Code::Blocks Forums

Developer forums (C::B DEVELOPMENT STRICTLY!) => Development => Topic started by: J. on November 20, 2018, 11:26:47 pm

Title: CodeCompletion plugin performance: usage of KMP search algorithm (tokenizer.cpp)
Post by: J. on November 20, 2018, 11:26:47 pm
I am wondering why it is the KMP search algorithm that is used in the CodeCompletion plugin (tokenizer.cpp).

The KMP algorithm optimizes the search for any sub-matches in arbitrary strings, while it is my understanding that

Moreover, the KMP preprocessing routine is called for every next-match search regardless if the search word (key) has changed or not.
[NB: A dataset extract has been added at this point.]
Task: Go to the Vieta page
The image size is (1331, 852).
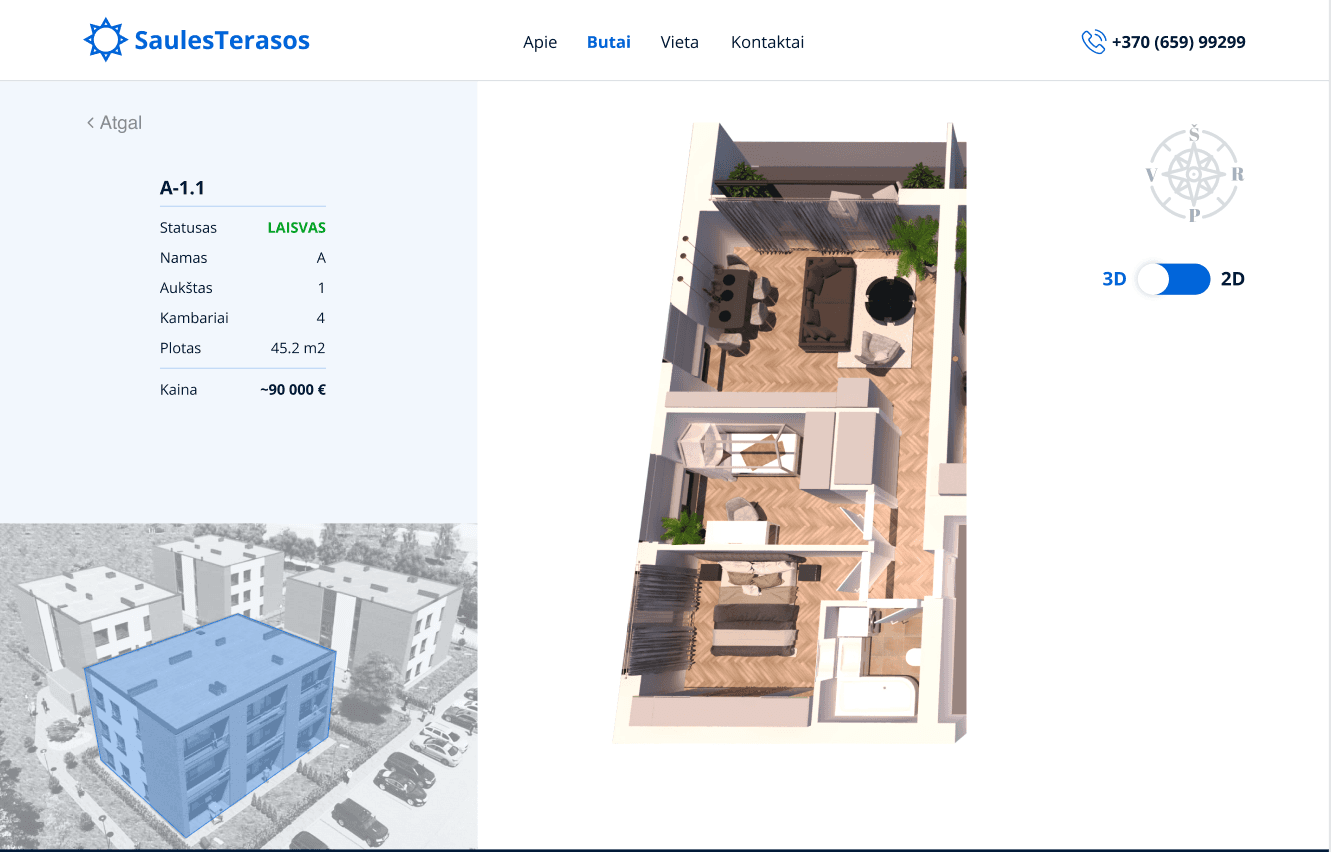Action: tap(679, 42)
A performance downside.

... or is it intended to move to another more robust and more performant lexer/parser combination in the very next future for CB?

Any views?
Title: Re: CodeCompletion plugin performance: usage of KMP search algorithm (tokenizer.cpp)
Post by: oBFusCATed on November 20, 2018, 11:43:44 pm
... or is it intended to move to another more robust and more performant lexer/parser combination in the very next future for CB?
My personal goal is to move to a language server plugin and use clangd for parsing. I have a working prototype, but I have to spend a lot of time in polishing also clangd has to implement a lot of features to be really useful.
Title: Re: CodeCompletion plugin performance: usage of KMP search algorithm (tokenizer.cpp)
Post by: ollydbg on November 21, 2018, 01:38:47 am
kmp algorithm in the tokenizer class is only used for macro string expansion.

Parsing the C++ source code is quite hard, I have been maintaining the parsing algorithm for a long time, but it still has a lot of things to implement.

If you have motivation and time, we welcome any contribution, thanks
Title: Re: CodeCompletion plugin performance: usage of KMP search algorithm (tokenizer.cpp)
Post by: J. on November 26, 2018, 03:48:17 pm
My personal goal is to move to a language server plugin and use clangd for parsing. I have a working prototype, but I have to spend a lot of time in polishing also clangd has to implement a lot of features to be really useful.
That's intriguing. Assuming that clangd would then essentially replace the current code completion module, there should not be too much efforts put into it until then from my point of view.   
Title: Re: CodeCompletion plugin performance: usage of KMP search algorithm (tokenizer.cpp)
Post by: J. on November 26, 2018, 03:58:40 pm
kmp algorithm in the tokenizer class is only used for macro string expansion.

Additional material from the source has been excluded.